----- SOURCE DATA -----
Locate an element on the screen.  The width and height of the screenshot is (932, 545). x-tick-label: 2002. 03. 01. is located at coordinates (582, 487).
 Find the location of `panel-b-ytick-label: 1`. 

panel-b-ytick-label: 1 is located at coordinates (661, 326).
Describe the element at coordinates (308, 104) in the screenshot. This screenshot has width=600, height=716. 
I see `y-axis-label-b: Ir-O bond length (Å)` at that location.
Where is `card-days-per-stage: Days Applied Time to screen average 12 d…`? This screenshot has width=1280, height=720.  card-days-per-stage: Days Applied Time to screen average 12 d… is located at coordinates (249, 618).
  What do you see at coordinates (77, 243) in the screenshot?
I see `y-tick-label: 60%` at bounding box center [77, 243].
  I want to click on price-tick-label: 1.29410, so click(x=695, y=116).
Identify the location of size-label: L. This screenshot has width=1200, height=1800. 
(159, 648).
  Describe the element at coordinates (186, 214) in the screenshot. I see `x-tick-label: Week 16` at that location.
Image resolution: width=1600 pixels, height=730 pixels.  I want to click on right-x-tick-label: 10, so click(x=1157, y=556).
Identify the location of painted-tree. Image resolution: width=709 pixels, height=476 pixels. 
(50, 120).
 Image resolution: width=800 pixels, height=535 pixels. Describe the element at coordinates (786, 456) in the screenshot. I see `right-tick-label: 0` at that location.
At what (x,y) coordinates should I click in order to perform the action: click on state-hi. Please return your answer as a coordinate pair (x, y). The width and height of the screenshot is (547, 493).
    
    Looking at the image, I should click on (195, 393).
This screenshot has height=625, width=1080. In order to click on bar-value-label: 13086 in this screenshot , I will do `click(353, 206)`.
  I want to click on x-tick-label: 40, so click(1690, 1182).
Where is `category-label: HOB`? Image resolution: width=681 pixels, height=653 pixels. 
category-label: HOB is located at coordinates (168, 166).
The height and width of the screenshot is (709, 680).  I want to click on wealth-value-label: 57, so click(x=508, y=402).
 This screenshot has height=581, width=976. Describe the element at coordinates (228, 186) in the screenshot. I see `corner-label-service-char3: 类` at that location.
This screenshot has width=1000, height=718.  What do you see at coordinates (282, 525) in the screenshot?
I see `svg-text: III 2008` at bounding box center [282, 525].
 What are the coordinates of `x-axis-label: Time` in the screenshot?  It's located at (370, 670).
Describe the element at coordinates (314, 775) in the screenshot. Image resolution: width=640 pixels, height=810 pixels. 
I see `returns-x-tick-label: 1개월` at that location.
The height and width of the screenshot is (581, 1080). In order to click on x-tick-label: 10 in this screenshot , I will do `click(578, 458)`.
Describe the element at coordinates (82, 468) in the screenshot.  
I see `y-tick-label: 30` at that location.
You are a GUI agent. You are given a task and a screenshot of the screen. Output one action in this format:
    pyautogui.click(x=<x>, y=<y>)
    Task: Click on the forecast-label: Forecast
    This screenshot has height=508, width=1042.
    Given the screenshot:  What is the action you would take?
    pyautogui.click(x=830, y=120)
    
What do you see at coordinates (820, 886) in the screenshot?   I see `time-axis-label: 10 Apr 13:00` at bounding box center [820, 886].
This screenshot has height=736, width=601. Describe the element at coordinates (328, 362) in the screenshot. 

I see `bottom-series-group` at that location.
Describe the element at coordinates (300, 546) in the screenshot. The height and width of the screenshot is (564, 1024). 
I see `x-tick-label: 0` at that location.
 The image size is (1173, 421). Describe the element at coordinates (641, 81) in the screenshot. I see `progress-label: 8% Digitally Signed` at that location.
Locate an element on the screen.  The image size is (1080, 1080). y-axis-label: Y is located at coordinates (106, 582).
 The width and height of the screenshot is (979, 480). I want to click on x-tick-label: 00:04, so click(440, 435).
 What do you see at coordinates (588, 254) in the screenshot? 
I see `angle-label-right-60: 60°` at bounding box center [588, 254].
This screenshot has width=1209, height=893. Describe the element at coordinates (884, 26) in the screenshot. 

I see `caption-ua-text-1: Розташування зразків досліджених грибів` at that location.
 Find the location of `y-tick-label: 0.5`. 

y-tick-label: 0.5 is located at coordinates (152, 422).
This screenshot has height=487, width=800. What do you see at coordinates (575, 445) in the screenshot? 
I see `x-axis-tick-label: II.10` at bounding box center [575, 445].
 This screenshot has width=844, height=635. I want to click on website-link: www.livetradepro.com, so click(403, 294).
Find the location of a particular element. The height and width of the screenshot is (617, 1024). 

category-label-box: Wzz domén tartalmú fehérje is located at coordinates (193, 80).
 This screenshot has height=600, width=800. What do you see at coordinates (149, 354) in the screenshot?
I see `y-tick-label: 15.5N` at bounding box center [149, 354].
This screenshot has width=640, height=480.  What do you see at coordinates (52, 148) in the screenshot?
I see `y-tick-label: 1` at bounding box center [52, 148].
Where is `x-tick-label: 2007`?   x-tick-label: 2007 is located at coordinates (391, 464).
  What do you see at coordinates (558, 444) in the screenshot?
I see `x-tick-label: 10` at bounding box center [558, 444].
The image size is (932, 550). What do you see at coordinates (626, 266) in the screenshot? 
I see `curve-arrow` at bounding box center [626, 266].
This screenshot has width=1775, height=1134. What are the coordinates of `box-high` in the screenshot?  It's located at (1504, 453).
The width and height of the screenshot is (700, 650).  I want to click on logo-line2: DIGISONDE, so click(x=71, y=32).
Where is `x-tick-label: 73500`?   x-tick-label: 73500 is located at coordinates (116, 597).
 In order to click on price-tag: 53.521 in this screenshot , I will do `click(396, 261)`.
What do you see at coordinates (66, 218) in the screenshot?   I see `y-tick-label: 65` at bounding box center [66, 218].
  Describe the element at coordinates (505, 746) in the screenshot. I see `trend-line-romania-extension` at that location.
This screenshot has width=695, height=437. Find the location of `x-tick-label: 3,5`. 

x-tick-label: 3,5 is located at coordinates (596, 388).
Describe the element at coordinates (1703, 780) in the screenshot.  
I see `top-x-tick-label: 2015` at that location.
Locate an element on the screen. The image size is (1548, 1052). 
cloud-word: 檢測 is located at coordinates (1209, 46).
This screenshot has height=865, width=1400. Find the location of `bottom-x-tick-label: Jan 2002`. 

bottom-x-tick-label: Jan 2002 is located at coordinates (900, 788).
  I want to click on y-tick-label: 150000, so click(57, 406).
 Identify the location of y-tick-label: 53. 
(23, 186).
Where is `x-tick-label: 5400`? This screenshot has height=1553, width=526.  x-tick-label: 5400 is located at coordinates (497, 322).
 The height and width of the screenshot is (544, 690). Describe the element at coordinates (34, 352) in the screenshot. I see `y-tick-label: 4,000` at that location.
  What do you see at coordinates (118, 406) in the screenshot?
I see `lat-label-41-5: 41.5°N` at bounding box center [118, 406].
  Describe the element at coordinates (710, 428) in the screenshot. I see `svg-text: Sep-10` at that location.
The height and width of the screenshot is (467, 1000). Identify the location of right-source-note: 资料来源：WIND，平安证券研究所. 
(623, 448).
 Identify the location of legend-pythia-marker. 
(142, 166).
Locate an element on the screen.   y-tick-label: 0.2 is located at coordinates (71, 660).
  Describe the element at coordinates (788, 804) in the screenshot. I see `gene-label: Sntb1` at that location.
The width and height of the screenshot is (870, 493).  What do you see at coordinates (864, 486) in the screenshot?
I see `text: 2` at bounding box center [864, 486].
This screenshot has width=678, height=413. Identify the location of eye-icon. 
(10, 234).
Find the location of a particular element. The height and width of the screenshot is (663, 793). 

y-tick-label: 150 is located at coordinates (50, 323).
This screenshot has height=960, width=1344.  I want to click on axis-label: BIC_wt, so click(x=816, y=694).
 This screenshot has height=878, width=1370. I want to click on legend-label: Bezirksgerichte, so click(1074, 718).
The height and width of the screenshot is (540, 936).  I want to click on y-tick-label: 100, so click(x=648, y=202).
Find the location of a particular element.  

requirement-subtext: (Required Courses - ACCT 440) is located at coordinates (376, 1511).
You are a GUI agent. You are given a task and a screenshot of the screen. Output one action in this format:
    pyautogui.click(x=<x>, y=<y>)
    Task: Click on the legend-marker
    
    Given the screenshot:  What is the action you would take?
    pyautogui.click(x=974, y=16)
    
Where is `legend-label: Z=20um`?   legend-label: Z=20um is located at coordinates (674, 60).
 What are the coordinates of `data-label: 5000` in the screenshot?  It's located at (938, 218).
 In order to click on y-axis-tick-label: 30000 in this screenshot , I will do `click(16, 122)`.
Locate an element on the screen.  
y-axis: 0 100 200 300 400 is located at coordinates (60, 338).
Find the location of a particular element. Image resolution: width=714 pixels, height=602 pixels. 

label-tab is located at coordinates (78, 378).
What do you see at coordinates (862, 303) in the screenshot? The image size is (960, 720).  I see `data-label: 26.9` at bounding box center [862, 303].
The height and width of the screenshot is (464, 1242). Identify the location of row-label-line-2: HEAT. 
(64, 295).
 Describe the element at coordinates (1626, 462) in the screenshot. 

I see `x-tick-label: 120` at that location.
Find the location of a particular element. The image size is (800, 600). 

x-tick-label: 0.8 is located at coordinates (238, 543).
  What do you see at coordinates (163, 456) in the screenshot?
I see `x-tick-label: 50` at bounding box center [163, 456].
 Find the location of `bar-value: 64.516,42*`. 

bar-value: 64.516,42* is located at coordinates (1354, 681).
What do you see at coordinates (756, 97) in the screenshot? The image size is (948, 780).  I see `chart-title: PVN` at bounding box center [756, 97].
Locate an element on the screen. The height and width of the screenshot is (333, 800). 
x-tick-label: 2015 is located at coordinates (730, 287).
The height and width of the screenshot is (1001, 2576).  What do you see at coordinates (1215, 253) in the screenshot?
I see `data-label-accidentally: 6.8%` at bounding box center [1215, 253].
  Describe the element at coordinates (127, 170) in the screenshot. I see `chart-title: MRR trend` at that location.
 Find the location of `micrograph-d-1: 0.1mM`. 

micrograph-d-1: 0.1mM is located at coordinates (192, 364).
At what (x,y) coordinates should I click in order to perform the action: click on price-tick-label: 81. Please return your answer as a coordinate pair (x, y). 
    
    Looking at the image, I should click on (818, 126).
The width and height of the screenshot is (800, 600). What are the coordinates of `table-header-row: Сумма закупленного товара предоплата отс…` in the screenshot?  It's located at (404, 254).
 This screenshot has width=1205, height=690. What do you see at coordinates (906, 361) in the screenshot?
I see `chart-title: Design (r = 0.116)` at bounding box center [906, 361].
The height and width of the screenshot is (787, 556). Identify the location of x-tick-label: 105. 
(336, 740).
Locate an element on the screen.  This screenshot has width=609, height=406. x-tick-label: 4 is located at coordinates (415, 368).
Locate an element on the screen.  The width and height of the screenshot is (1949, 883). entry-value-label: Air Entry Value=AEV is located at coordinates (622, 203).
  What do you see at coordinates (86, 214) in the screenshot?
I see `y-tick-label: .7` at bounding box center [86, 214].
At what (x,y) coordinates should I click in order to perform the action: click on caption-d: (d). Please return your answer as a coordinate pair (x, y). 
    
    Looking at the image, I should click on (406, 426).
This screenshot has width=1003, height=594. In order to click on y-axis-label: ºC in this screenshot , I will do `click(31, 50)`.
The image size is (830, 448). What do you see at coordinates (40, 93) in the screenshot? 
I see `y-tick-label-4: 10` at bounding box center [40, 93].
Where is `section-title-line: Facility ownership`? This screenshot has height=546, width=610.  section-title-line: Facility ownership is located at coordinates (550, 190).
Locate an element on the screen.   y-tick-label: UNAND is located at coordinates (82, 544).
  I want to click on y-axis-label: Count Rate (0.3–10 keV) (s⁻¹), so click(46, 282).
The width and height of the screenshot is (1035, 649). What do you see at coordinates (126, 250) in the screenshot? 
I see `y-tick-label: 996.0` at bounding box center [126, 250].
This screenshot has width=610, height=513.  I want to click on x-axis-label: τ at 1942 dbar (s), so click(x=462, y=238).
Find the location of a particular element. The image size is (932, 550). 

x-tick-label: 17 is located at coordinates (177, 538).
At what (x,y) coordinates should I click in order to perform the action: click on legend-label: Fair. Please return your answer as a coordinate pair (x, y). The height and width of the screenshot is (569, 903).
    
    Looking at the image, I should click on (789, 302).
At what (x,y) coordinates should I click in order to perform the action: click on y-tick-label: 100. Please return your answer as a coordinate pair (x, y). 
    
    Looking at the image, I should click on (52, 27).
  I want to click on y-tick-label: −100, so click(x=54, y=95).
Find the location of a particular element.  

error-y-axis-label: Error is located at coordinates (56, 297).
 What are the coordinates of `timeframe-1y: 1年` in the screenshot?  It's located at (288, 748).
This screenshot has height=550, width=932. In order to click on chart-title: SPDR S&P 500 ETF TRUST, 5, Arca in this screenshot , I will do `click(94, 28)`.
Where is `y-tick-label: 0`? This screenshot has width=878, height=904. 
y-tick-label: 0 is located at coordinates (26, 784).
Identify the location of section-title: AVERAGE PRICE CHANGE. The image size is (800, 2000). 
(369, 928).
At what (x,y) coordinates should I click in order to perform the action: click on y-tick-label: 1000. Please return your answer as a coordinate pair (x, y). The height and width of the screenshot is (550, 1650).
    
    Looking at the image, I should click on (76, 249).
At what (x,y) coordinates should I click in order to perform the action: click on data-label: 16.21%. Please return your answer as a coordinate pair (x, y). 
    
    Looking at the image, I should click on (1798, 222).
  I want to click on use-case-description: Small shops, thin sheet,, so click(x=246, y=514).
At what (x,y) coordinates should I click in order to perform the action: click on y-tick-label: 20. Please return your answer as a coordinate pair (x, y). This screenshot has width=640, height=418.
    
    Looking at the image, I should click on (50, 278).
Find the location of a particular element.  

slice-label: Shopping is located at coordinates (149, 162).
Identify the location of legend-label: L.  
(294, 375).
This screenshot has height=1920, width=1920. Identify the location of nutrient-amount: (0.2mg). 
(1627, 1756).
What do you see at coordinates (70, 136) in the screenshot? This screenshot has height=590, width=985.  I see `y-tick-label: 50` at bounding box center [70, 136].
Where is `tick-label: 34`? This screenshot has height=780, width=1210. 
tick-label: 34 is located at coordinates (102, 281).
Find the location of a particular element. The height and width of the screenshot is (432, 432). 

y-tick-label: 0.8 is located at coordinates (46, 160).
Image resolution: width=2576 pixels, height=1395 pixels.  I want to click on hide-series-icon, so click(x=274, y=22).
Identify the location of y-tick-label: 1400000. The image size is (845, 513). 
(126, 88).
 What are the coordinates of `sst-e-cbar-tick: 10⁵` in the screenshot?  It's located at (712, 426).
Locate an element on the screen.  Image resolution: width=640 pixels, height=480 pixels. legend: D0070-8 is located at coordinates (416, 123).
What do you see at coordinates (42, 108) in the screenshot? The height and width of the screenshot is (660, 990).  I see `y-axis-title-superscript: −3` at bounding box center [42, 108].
-----
*TASK OBJECTIVE*.
Update the rows from the line with "The width and height of the screenshot is (870, 493)." to the line with "y-tick-label: 150 is" by replacing "a particular element" with "a specific element", leaving all other text unchanged.

*RESULT OF THE EXERCISE*.
The width and height of the screenshot is (870, 493).  What do you see at coordinates (864, 486) in the screenshot?
I see `text: 2` at bounding box center [864, 486].
This screenshot has width=678, height=413. Identify the location of eye-icon. 
(10, 234).
Find the location of a specific element. The height and width of the screenshot is (663, 793). 

y-tick-label: 150 is located at coordinates (50, 323).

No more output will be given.